In the first stage, FOCOPS rewrites Eq.1 as below:

(2)#\[\begin{split}\pi^* &=\arg \max _{\pi \in \Pi} \mathbb{E}_{\substack{s \sim d_{\pi_k}\\a \sim \pi}}[A^R_{\pi_k}(s, a)]\\ \text{s.t.} \quad J^{C}\left(\pi_k\right) &\leq d-\frac{1}{1-\gamma} \mathbb{E}{\substack{s \sim d_{\pi_k} \\ a \sim \pi}}\left[A^{C}_{\pi_k}(s, a)\right] \quad \\ \bar{D}_{K L}\left(\pi \| \pi_k\right) & \leq \delta\end{split}\]

These problems are only slightly different from Eq.1 , that is, what we focus on now is the non-parameterized policy \(\pi\) but not the policy parameter \({\boldsymbol{\theta}}\). Then FOCOPS provides a solution as follows:

Theorem 1

Let \(\tilde{b}=(1-\gamma)\left(b-\tilde{J}^C\left(\pi_{{\boldsymbol{\theta}}_k}\right)\right)\).

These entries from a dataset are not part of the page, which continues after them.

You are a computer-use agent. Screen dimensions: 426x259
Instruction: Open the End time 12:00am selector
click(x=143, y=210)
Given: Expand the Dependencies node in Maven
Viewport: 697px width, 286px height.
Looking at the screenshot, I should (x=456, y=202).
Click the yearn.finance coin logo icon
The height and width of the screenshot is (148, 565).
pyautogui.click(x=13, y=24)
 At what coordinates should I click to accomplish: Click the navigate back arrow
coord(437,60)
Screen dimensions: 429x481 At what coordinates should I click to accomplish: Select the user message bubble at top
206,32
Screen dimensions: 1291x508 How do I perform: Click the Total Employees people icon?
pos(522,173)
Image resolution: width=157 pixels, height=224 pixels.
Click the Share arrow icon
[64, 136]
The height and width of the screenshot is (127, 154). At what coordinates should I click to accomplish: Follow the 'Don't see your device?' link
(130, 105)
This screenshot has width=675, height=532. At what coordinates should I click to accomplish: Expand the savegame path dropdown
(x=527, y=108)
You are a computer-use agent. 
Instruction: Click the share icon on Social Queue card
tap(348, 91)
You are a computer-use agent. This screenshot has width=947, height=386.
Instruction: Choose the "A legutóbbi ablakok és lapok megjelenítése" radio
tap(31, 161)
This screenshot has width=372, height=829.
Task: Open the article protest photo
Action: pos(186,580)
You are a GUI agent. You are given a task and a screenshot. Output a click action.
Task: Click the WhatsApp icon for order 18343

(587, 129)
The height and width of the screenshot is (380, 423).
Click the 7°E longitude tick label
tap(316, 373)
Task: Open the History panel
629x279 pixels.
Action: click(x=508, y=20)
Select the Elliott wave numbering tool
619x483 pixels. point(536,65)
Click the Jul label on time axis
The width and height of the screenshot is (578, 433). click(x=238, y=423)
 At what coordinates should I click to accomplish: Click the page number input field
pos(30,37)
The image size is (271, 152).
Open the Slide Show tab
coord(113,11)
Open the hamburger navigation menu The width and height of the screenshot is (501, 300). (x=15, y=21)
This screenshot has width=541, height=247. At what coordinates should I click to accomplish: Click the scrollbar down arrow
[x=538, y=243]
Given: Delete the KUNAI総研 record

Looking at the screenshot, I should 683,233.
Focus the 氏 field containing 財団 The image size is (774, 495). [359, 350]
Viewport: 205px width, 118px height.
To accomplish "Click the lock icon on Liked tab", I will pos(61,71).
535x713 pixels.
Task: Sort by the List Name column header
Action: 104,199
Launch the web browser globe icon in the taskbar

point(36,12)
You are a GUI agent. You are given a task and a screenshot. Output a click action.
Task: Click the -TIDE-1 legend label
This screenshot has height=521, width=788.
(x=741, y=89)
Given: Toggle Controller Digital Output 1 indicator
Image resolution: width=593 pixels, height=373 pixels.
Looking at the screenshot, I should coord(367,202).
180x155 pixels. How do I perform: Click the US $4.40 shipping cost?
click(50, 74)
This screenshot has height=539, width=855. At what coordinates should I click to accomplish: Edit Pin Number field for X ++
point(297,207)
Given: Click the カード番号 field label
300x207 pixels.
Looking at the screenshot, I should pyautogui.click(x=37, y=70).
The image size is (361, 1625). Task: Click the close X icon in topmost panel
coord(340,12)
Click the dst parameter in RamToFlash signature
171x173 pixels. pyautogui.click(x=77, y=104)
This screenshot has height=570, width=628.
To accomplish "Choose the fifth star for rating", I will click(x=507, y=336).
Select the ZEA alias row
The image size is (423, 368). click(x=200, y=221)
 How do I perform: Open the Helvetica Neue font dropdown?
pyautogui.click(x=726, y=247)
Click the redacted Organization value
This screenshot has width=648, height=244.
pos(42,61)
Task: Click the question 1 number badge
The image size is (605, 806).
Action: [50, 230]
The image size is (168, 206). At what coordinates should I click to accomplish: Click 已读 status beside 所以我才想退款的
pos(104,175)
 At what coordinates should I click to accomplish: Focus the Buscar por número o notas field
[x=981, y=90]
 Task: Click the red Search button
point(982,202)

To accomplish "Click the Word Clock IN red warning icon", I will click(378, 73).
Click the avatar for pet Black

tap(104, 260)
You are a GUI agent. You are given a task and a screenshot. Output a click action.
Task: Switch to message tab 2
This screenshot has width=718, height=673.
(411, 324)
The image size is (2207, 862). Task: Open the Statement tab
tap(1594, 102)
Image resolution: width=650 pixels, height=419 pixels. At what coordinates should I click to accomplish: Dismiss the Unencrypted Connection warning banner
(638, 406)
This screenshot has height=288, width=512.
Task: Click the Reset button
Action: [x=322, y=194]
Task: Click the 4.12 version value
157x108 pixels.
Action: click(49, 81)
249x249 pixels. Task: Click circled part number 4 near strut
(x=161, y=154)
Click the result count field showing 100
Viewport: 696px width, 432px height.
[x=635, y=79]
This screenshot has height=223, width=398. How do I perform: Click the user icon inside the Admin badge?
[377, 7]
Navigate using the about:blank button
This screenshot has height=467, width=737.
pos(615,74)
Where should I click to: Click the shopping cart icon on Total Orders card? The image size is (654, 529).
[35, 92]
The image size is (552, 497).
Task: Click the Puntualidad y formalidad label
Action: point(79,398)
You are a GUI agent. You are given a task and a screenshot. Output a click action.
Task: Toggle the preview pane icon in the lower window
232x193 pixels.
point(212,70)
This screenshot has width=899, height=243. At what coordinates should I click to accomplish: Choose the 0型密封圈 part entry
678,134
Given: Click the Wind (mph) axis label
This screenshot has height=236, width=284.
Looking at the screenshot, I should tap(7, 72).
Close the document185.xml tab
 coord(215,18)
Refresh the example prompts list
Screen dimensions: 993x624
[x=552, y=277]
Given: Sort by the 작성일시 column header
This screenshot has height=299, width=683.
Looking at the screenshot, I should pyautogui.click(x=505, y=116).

If \(\pi_{{\boldsymbol{\theta}}_k}\) is a feasible solution, the optimal policy for Eq.2 takes the form

(3)#\[\pi^*(a \mid s)=\frac{\pi_{{\boldsymbol{\theta}}_k}(a \mid s)}{Z_{\lambda, \nu}(s)} \exp \left(\frac{1}{\lambda}\left(A^R_{\pi_{{\boldsymbol{\theta}}_k}}(s, a)-\nu A^C_{\pi_{{\boldsymbol{\theta}}_k}}(s, a)\right)\right)\]

where \(Z_{\lambda,\nu}(s)\) is the partition function which ensures Eq.3 is a valid probability distribution, \(\lambda\) and \(\nu\) are solutions to the optimization problem:

(4)#\[\begin{split}\min _{\lambda, \nu \geq 0} \lambda \delta+\nu \tilde{b}+\lambda \underset{\substack{s \sim d_{\pi_{{\boldsymbol{\theta}}_k}} \\ a \sim \pi^*}}{\mathbb{E}}[\log Z_{\lambda, \nu}(s)]\end{split}\]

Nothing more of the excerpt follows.